To address the aforementioned challenges in automatically classifying breast cancer pathology images, this paper presents an approach based on Convolutional Neural Networks (CNNs) and image processing, constructing a ResNet (Residual Network) model. The breast tissue pathology image dataset used in this model is sourced from Kaggle. Various techniques, including max-pooling, dropout, fully connected layers, and binary cross-entropy loss functions, are used to better shape the feature extraction process, enabling the recognition and classification of positive and negative breast ductal carcinoma in situ (DCIS) with significantly higher accuracy compared to previous algorithmic models. This model holds potential assistance in the early diagnosis and treatment of breast cancer.

2. Previous Works

The detection of tumor markers is an important means of early detection of breast cancer. Like protein, or genetic variation. Tumor marker is an active component synthesized and secreted by cancer cells at the stage of growth and proliferation. Once this material accumulates to a certain extent, it will change.Extracted from the breast image.
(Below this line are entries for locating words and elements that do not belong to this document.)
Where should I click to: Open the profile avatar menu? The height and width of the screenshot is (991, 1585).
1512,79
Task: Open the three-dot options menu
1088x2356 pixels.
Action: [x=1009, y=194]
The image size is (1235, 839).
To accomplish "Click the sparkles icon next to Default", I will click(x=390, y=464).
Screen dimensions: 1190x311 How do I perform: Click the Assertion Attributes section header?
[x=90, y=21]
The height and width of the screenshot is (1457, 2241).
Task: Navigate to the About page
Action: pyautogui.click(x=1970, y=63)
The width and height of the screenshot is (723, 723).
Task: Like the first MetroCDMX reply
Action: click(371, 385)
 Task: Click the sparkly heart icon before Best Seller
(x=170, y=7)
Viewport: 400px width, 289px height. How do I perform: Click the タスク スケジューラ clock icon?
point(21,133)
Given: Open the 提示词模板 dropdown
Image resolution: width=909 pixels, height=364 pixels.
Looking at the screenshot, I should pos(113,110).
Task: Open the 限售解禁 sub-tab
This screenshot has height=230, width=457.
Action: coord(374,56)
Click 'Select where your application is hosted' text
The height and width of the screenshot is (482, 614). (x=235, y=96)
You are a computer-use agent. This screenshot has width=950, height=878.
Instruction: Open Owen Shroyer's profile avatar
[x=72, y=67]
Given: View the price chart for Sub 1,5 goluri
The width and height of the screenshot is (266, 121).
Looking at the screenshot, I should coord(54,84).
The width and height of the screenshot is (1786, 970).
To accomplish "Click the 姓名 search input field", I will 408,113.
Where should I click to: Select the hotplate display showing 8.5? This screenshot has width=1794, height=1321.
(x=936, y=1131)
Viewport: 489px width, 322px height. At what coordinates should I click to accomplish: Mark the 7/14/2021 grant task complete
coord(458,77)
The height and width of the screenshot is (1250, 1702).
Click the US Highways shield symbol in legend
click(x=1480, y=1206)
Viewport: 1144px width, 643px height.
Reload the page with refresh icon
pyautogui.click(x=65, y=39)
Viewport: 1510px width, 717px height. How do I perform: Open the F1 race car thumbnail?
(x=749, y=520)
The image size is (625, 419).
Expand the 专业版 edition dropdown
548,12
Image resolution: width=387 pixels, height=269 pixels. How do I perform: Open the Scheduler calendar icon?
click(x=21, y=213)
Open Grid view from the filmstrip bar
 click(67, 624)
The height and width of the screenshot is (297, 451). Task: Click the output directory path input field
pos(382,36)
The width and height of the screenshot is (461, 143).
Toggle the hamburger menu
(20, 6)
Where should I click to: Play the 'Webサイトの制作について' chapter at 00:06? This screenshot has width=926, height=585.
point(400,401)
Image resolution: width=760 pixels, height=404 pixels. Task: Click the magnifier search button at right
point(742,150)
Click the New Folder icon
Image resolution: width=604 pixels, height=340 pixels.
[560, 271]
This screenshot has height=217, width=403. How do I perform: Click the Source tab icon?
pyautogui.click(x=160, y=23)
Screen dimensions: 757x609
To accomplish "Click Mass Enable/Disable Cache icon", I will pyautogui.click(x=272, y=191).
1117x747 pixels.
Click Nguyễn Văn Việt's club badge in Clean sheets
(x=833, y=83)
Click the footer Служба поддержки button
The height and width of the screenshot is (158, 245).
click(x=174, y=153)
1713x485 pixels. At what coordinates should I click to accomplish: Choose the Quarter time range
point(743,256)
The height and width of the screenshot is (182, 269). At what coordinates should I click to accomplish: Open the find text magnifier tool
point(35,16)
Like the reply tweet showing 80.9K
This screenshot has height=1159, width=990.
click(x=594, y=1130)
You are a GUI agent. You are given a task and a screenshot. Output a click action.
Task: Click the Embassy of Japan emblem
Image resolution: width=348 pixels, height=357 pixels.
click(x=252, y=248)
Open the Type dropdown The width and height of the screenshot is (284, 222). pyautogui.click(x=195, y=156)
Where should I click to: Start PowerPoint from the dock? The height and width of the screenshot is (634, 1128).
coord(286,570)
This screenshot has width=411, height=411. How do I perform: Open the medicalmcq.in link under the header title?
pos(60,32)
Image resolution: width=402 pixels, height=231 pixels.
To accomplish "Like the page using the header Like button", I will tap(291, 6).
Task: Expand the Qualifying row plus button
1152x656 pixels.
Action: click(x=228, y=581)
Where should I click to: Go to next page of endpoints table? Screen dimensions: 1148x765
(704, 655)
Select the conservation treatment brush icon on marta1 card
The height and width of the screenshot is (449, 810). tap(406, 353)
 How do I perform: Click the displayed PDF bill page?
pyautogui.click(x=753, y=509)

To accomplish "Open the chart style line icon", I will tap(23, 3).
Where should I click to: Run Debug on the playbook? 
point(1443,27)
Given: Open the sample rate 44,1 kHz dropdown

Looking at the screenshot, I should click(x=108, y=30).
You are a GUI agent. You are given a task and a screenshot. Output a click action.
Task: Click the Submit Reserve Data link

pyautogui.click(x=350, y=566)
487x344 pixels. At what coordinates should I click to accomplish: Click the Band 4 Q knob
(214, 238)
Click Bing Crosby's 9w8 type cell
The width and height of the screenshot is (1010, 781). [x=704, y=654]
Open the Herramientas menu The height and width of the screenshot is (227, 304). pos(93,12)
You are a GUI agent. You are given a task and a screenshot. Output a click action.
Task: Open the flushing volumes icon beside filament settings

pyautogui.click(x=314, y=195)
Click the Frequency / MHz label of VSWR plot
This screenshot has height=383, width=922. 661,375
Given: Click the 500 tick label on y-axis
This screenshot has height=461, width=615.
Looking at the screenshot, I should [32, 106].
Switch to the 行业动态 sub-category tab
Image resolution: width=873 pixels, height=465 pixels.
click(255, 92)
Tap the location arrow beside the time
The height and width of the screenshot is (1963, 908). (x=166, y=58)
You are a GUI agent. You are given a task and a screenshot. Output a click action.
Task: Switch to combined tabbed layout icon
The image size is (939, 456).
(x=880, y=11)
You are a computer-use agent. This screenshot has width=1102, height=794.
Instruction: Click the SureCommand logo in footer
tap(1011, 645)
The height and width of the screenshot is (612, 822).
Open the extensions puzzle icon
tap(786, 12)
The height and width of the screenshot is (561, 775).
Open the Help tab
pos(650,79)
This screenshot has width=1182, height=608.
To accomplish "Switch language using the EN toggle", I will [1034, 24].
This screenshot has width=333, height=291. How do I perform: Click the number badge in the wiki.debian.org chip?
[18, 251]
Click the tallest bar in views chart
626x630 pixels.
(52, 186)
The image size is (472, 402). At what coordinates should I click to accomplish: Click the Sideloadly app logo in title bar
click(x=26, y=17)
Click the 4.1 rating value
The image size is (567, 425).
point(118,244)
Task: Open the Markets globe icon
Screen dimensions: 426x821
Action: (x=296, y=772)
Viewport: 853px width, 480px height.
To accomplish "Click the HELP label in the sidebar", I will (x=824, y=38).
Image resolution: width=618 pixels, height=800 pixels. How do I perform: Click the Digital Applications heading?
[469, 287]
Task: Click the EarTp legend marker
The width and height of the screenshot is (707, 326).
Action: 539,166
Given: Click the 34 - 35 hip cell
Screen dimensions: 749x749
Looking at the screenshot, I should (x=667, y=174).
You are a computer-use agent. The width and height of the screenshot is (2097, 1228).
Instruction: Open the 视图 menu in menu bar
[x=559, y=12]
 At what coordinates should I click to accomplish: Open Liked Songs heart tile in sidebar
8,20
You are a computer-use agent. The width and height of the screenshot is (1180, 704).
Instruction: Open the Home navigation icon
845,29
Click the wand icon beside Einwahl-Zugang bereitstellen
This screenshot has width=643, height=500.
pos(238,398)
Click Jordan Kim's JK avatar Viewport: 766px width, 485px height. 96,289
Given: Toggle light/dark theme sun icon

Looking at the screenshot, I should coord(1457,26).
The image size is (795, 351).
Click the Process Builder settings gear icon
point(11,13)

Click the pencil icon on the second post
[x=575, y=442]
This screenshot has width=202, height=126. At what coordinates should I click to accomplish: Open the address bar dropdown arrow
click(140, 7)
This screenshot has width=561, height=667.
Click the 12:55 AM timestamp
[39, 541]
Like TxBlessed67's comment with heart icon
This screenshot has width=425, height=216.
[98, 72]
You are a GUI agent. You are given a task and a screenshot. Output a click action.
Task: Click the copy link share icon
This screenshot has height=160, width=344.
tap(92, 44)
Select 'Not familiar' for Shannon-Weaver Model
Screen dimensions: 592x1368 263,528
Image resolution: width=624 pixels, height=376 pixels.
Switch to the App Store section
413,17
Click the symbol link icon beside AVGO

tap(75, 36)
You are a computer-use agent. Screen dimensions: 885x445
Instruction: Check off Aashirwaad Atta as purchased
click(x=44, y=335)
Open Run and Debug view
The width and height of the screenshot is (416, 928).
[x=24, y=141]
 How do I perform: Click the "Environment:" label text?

Methods like Scale-Invariant Feature Transform (SIFT) or Histogram of Oriented Gradients (HOG) can identify early features of breast cancer, providing support for early diagnosis. However, this approach has some notable limitations. Firstly, it exhibits limited universality; for instance, common tumor markers like AFP lack specificity, making it difficult to accurately locate the affected area. Secondly, it demands substantial time and resource costs, especially in the case of gene mutation testing, which involves intricate steps and significant expenses. In contrast, image processing techniques, by recognizing and classifying pathological images, can accurately pinpoint affected areas. Moreover, these techniques are characterized by speed and high applicability, making them well-suited for early breast cancer diagnosis needs.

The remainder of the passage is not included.